Photo of Nerida Cole By Nerida Cole, Dixons

As high volatility and expectations for periods of lower returns continue in local and international investment markets, the focus of many investors has turned to reviewing portfolios and looking for alternative ways to manage asset allocation.

Common issues arising from an investment review can include low levels of diversification, high transaction costs associated with an actively managed portfolio (especially where active investment management has failed to outperform the market), and improving returns without significantly increasing risk.

For some investors, these issues can be addressed by implementing a core-satellite investment strategy that aims to incorporate actively managed funds, direct shares and exchange traded funds (ETFs) into the portfolio, while increasing diversification and reducing risk and cost.

Build for long-term results

Core-satellite investing builds on the importance of strategic asset allocation for long-term portfolio results. At its most basic level, asset allocation involves splitting the pool of funds available for investment between different asset classes to achieve desired investment objectives. The way an investment portfolio is split between each asset class will determine characteristics of the portfolio such as volatility, income, growth and security of capital.

Ultimately these characteristics involve trade-offs, and investors who choose to diversify their portfolio will be able to construct a portfolio combining all of these elements at a level suited to their risk appetite and return objectives.

(Editor's note: Read Nerida Cole's last article for ASX Investor Update on strategic asset allocation.)

The core-satellite investment strategy is a commonsense approach to asset allocation, the benefits including less reliance on the selection of outperforming active fund managers, shares and ETFs. The strategy involves using a core of single-sector or diversified index funds for the majority of the investment portfolio's asset selection. The investor could then add actively managed funds, direct shares or ETFs as the satellite component at levels appropriate to their risk profile and desired diversification. The goal of the satellite components is to increase the return of the portfolio above the market return.

The use of an index fund as the core part of the investment portfolio provides the significant advantage of greater portfolio diversification with lower overall transaction and management costs, and lower volatility.
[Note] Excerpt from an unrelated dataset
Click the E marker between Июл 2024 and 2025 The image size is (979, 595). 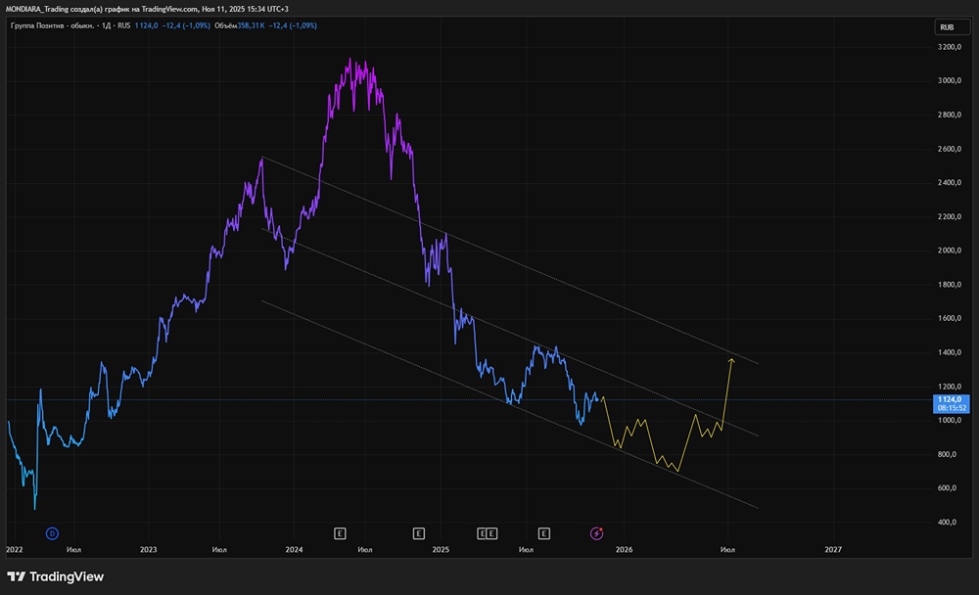pyautogui.click(x=418, y=533)
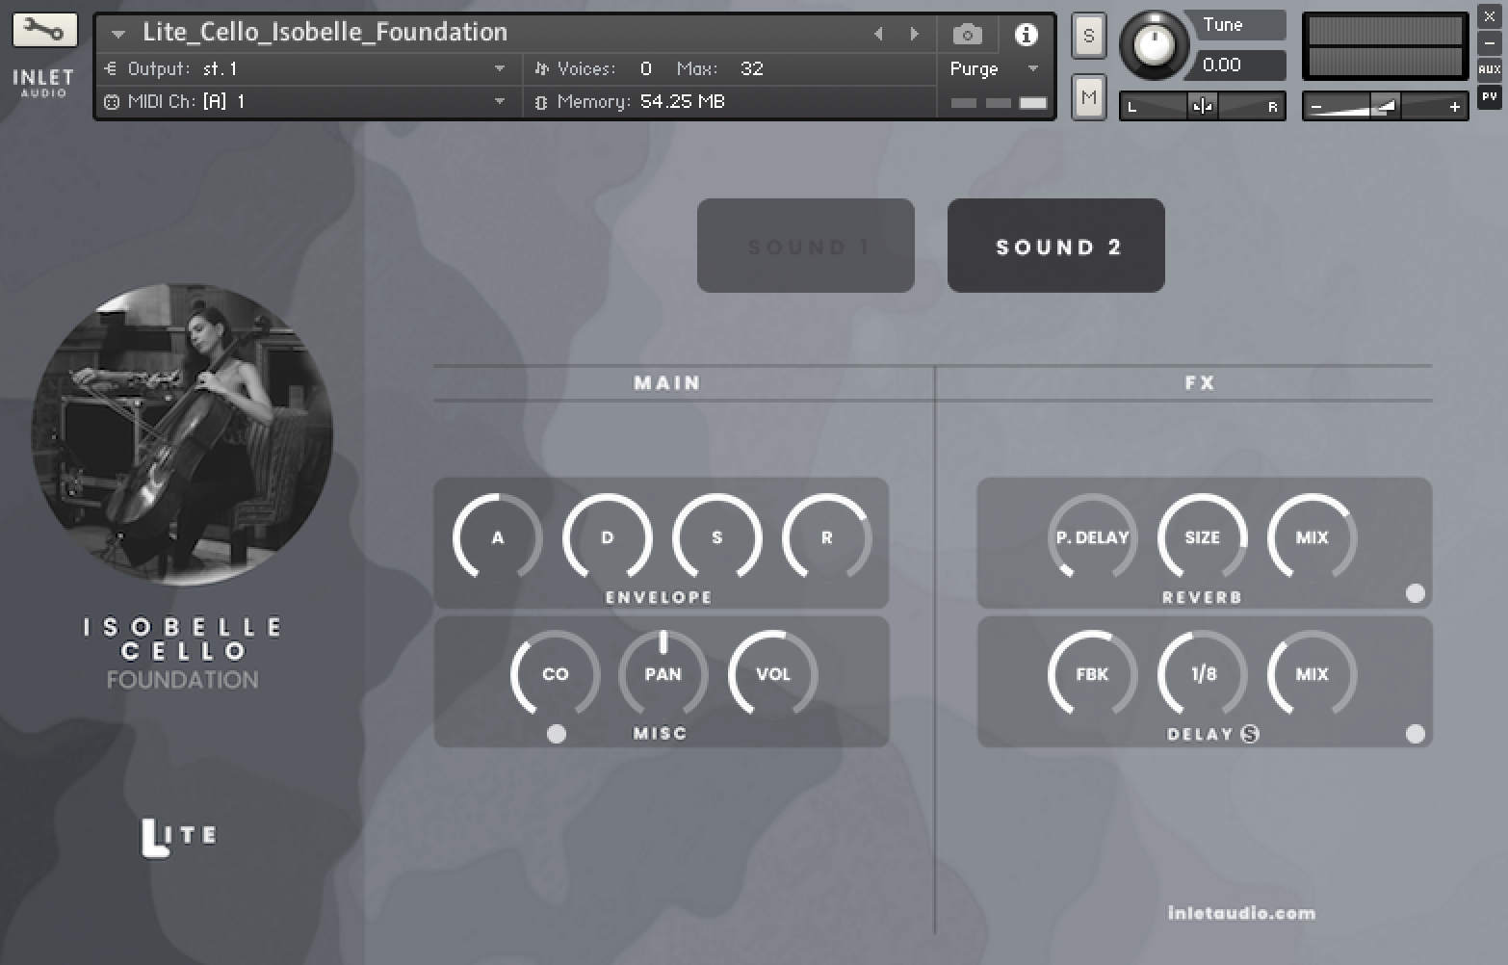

Tax efficiencies can also be gained because of lower portfolio turnover and capital gains discounts.

Achieving a broad spread

Index funds aim to achieve the market performance at lower cost to the investor by holding a broad spread of shares within an index (for example, the S&P/ASX 200) in order to track the overall performance of the index. Traditionally, this would have been achieved through an index fund structured within a managed fund platform.

However, with the increased growth in investment products within the Australian investment market, index exposure can also be achieved through ETFs. These enable investors to gain the advantage of exposure to an entire market, index, or sector as well as the ability to trade on the daily market.

For example, investors wanting the core part of their Australian equities allocation to track the S&P/ASX 200 could use SPDR S&P/ASX200 Fund. This ETF contains a pool of shares representing the top 200 companies on the Australian Securities Exchange trading under the code STW. Investors will incur brokerage on buying and selling the ETF, which in most cases will be in line with the buy-sell spread of a managed fund. But the ongoing fee within an ETF will generally be lower than an index fund structured within a managed fund platform.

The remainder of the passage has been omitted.